[Pixel coordinate grounding data]
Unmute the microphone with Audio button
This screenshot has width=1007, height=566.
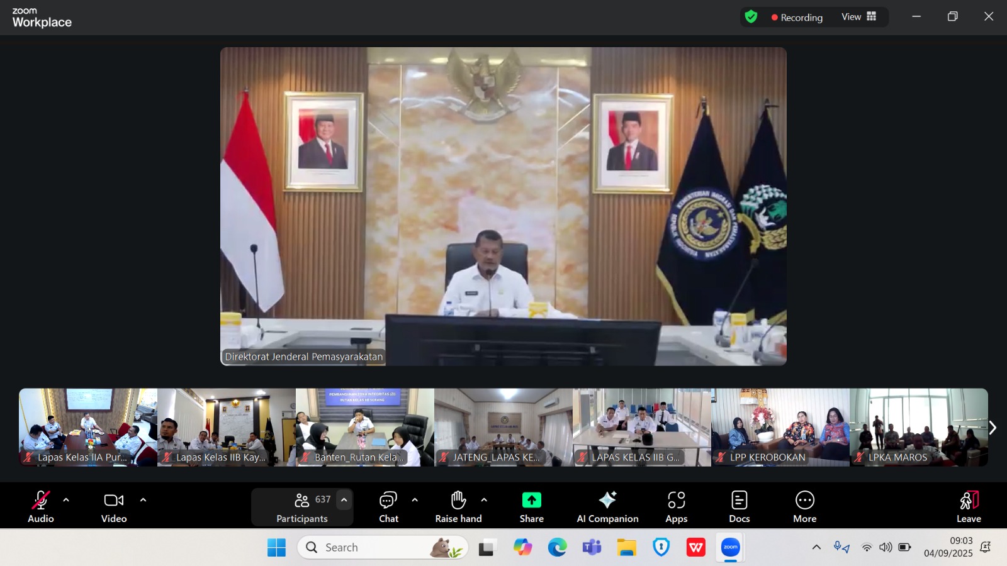[41, 506]
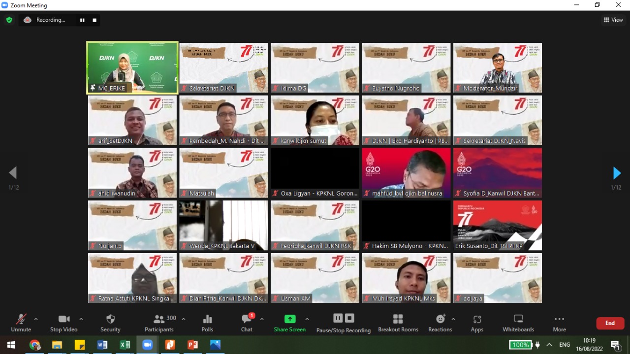630x354 pixels.
Task: Open the Whiteboards tool
Action: tap(518, 323)
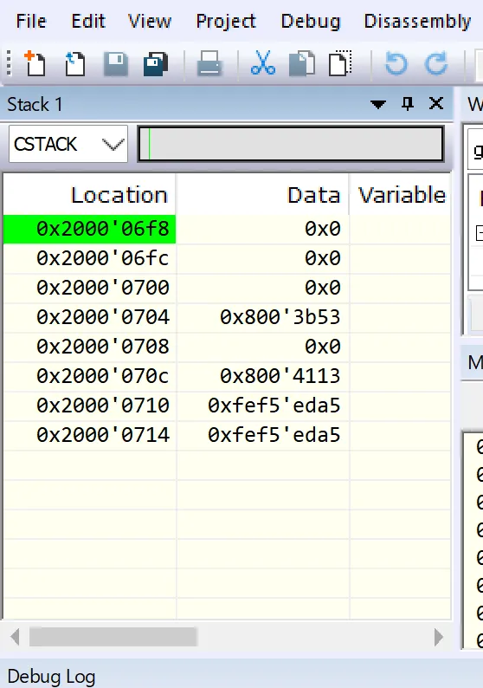Copy selection using the toolbar icon
The height and width of the screenshot is (688, 483).
302,63

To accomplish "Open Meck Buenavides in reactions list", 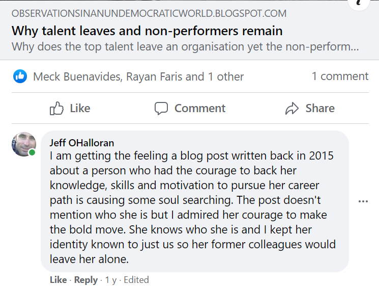I will coord(77,76).
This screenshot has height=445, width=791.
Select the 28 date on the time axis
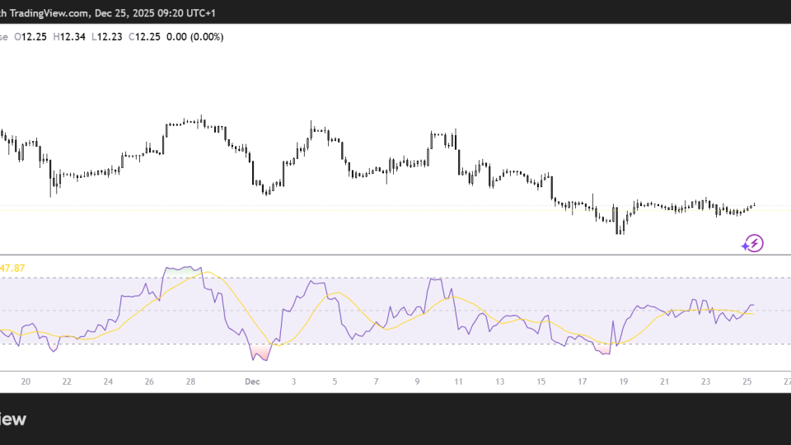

◆ Exercise requirements ◆
Repeat word for word, and nothing more, the lines between the line containing "This screenshot has height=445, width=791." and the last line of the records above, inclusive, without pictures.

◆ Response area ◆
This screenshot has height=445, width=791.
Select the 28 date on the time axis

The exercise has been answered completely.